Reproduce, please, the line that holds "You are a computer-use agent." and all later lines through the end of the entries below, exactly; omit pictures.

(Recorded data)

+ + + +

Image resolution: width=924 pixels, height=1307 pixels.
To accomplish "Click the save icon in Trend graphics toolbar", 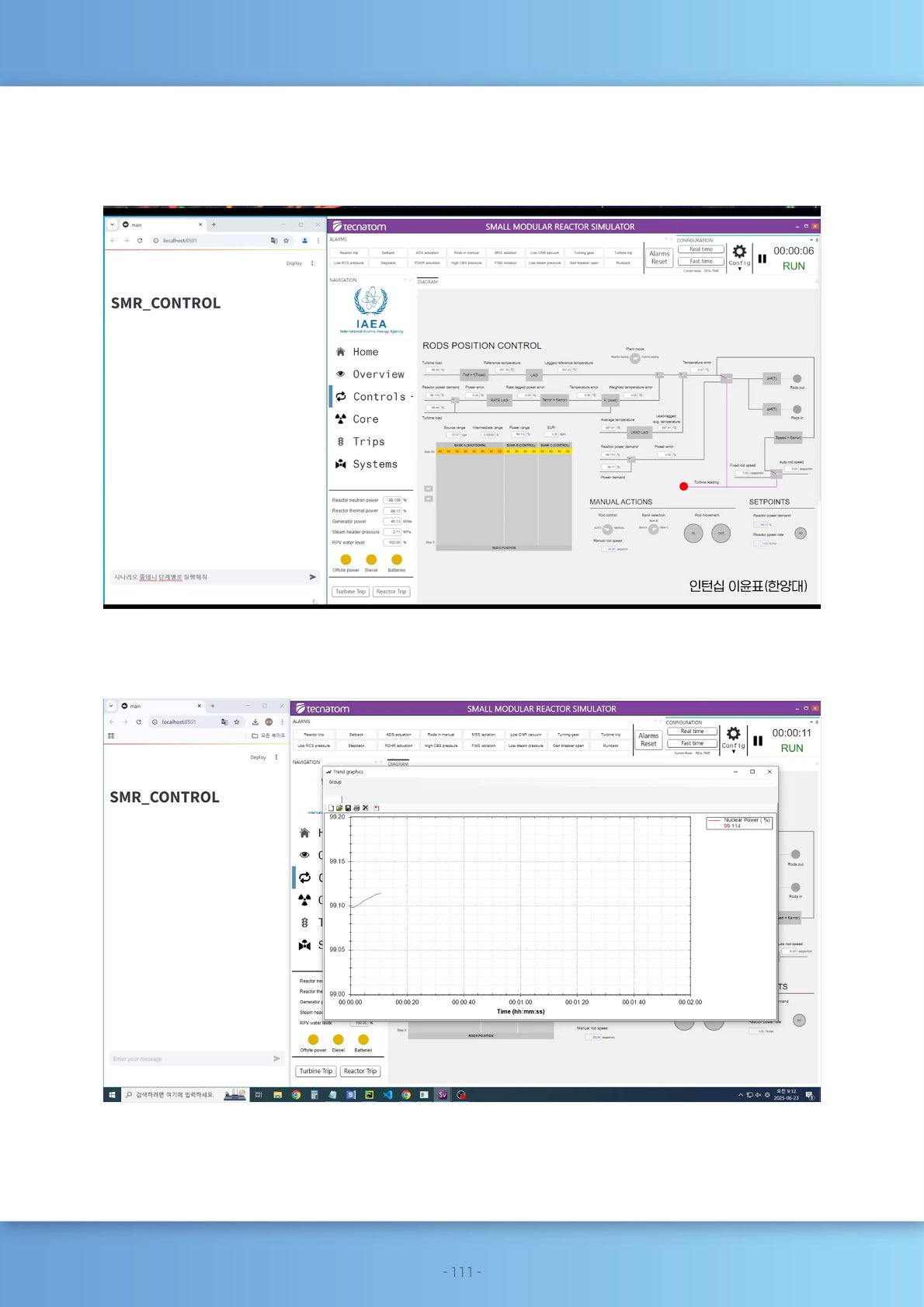I will [x=348, y=808].
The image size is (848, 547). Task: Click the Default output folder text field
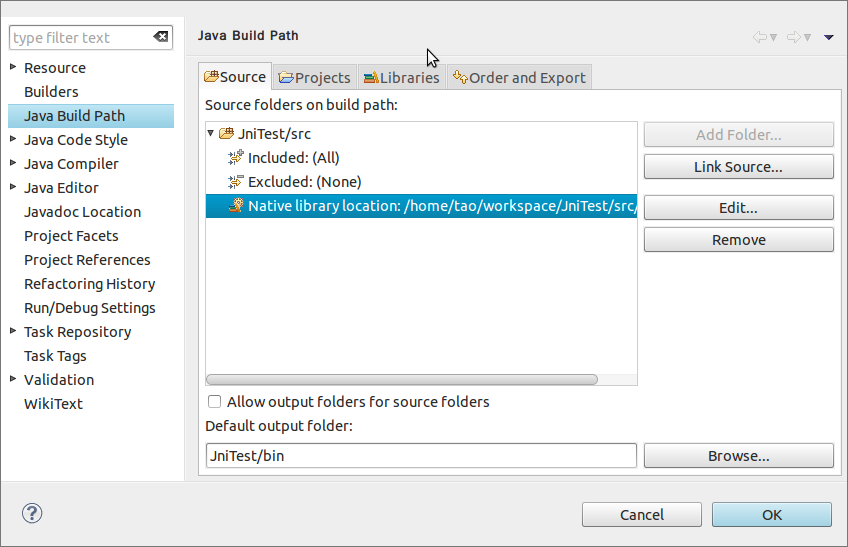(421, 456)
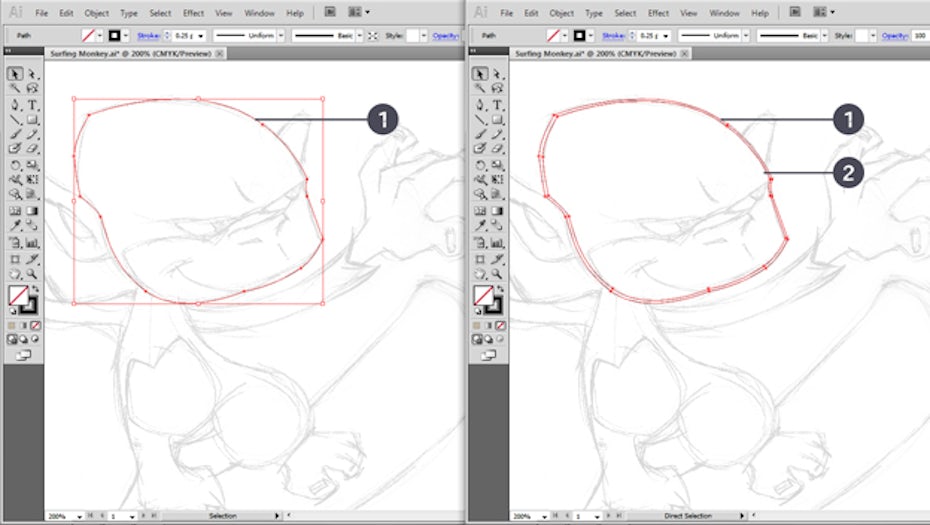Click the stroke color swatch in left control bar
930x525 pixels.
[x=115, y=35]
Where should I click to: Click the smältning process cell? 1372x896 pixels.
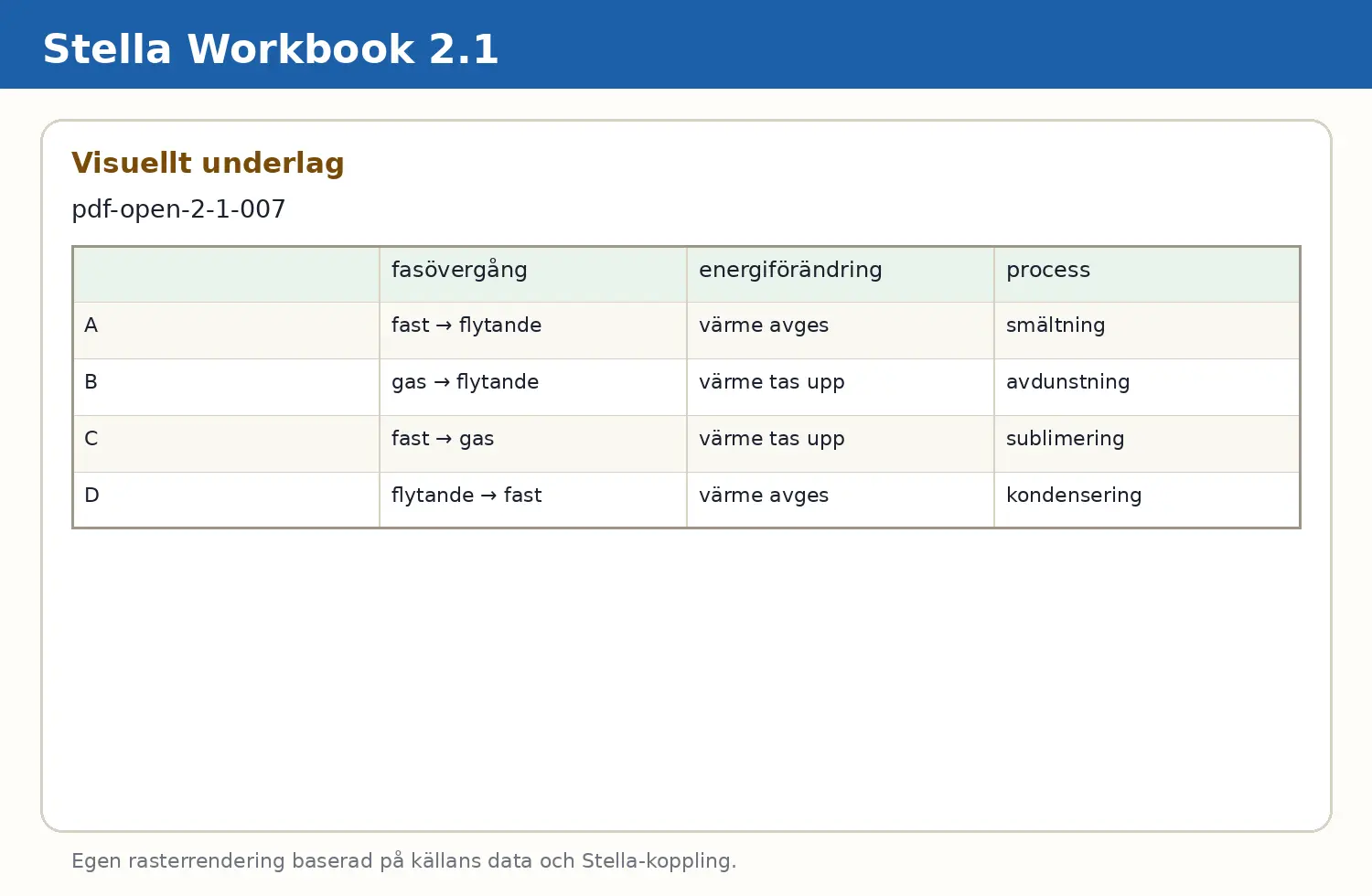(1147, 330)
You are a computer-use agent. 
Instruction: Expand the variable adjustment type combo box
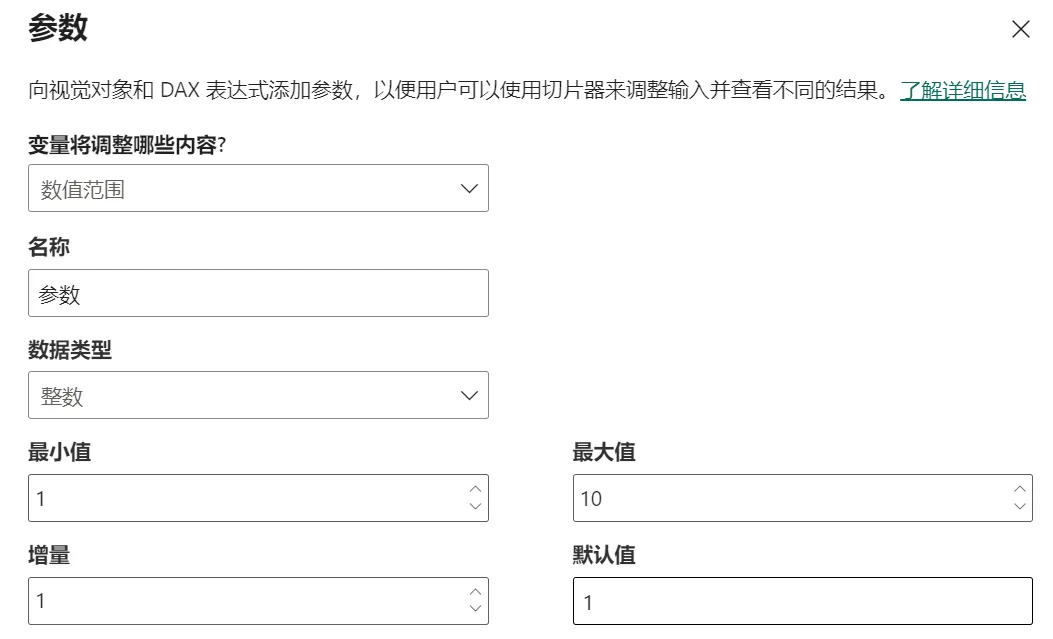click(258, 187)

+ + + +

__Response to the task__:
You are a computer-use agent. 
Instruction: Expand the variable adjustment type combo box
click(258, 187)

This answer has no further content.